A veces se escuchaba hablar a sus hijos, volvía a la habitación para repetir la frase veinte veces hasta que le hacían caso, al final llevaban la ropa sucia a la lavadora y, en el pasillo de vuelta a la cocina, se veía sonreír en los espejos. En secreto, María lo llamaba "el paseíllo". Después de conseguir arrancar a sus hijos de ordenador, la guitarra eléctrica, la pesepé, la güí, el guasap y el meincraff, una cosa que a ella le parecía horrorosa pero que tenía embelesada a su hija pequeña, ella volvía directa a la cocina con el orgullo henchido de triunfo cual Gran Capitán. Mandil rojo con lunares blancos, regalo de una amiga algo ida de la cabeza que (pasado el tiempo y los prejuicios iniciales) ahora le encantaba. Moño de andar por casa y zapatillas de felpa con talones doblados, cual gitana de mercadillo. Daba igual. Su look solo hacía que engrandecer el poderío de Reina de su Casa.
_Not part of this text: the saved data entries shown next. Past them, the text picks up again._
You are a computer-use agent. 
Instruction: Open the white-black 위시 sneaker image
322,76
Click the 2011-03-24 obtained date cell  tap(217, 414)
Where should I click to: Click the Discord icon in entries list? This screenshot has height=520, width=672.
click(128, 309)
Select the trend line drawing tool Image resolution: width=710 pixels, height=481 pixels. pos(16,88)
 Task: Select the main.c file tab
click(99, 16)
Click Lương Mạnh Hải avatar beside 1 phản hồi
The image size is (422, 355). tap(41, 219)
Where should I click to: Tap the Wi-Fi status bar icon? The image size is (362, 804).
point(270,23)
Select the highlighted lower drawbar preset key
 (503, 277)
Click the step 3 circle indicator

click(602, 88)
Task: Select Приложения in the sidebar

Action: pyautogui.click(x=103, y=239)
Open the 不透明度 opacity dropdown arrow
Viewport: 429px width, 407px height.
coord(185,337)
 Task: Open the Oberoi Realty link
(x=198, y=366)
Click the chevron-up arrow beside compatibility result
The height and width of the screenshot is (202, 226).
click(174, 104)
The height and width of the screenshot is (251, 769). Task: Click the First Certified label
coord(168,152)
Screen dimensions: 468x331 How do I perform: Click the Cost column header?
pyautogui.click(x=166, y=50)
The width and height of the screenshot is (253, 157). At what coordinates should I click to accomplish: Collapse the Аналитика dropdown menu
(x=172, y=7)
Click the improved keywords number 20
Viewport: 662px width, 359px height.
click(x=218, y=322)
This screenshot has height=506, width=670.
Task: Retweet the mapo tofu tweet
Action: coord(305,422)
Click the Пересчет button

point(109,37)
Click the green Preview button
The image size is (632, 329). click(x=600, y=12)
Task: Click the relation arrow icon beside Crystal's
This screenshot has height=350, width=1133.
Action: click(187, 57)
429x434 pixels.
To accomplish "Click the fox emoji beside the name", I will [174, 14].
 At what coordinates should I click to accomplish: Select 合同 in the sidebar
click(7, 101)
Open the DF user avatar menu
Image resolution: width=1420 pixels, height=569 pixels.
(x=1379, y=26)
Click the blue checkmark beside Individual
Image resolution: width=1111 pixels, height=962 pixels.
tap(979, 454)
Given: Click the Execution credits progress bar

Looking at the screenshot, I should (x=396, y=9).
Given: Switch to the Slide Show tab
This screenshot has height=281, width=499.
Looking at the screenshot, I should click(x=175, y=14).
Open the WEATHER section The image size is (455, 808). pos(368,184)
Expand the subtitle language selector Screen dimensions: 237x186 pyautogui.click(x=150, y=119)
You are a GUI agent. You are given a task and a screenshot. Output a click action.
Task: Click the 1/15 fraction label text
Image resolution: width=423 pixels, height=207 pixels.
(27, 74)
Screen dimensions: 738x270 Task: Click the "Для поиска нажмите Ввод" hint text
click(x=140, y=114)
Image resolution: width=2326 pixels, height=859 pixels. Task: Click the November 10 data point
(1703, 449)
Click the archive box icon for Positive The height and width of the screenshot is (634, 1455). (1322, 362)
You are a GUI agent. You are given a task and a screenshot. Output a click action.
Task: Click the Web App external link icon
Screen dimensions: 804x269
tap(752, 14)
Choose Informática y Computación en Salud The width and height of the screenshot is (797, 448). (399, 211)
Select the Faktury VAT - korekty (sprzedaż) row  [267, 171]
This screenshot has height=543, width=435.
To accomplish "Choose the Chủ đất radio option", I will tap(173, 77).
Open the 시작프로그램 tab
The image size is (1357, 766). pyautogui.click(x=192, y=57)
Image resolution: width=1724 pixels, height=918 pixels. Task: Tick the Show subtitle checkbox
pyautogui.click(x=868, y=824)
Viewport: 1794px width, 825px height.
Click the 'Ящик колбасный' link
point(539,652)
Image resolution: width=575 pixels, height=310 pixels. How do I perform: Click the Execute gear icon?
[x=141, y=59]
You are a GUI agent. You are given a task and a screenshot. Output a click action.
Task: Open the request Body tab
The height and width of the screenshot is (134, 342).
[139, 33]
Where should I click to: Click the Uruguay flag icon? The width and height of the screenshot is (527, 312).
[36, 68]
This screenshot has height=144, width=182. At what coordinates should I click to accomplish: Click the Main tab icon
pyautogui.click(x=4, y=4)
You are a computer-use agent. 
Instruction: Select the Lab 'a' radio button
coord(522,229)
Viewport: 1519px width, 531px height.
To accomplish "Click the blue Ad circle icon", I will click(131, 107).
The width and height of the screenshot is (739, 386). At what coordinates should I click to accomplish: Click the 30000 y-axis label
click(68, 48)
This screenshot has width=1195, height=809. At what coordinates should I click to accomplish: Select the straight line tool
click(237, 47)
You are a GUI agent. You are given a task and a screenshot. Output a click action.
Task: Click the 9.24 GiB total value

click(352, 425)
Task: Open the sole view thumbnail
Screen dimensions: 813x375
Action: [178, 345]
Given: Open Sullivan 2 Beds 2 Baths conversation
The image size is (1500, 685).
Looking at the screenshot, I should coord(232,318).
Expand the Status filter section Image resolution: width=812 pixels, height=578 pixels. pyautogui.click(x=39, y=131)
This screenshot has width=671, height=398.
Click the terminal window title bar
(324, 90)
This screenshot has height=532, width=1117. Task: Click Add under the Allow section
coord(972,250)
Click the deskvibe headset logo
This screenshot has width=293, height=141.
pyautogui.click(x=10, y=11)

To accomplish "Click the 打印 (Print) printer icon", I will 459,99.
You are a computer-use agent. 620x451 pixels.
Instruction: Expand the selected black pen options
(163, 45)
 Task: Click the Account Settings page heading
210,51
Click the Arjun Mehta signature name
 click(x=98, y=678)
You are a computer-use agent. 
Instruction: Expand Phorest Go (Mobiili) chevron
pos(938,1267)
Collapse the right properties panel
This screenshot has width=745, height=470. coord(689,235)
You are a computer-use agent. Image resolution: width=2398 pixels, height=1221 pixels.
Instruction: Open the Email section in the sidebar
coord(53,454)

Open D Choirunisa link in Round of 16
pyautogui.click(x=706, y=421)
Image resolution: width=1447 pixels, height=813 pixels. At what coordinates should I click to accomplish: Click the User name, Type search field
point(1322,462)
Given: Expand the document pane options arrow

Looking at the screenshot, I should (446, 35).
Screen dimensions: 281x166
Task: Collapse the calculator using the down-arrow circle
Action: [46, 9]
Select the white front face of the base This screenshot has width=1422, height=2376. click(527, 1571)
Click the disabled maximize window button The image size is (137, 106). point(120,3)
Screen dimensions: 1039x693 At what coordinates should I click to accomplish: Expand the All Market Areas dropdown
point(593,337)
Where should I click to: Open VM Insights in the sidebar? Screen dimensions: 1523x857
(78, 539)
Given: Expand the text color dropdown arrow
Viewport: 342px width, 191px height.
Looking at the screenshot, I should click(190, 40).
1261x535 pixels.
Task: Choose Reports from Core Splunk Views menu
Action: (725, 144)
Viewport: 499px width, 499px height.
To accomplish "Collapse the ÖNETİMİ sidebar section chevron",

Cuando se miraba de refilón en uno de los espejos con ese look, que parecía Freddy Mercury a punto de hacer limpieza general, le entraban ganas de darse palmas y pegarse un tiro. No siempre en el mismo orden. Últimamente pensaba mucho cómo podía haber terminado de esta guisa con lo que ella había sido en sus años de juventud. De alocada juventud, tenía que reconocer. Estudió lo que quiso, se marchó de casa cuando le pareció, se compró un coche porque sí, fumó ante todos cuando nadie fumaba y se escondió para hacerlo cuando ya nadie se escondía para nada, bailó sin saber, viajó sin destino, amó sin motivo, sufrió sin razón. Y por encima de todas las promesas de sangre que hizo, juró no convertirse en su madre.

? Hija, tómate eso rápido que se le va la vitamina.

? Mamá, eso es un bulo.

? Ni bulo ni bula. Que no vuelva y esté eso así.

Y así era como María, después de todo lo que había vivido y jurado, se dejaba poseer por esa parte del ADN femenino que nos convierte en nuestras madres. No tenía ni puñetera idea de por qué la vitamina del zumo de naranja se volatilizaba una vez servido en el vaso, pero se veía en la obligación de soltar aquella frase que tanto había escuchado de su madre como si siguiese la cuenta atrás de una cabeza nuclear.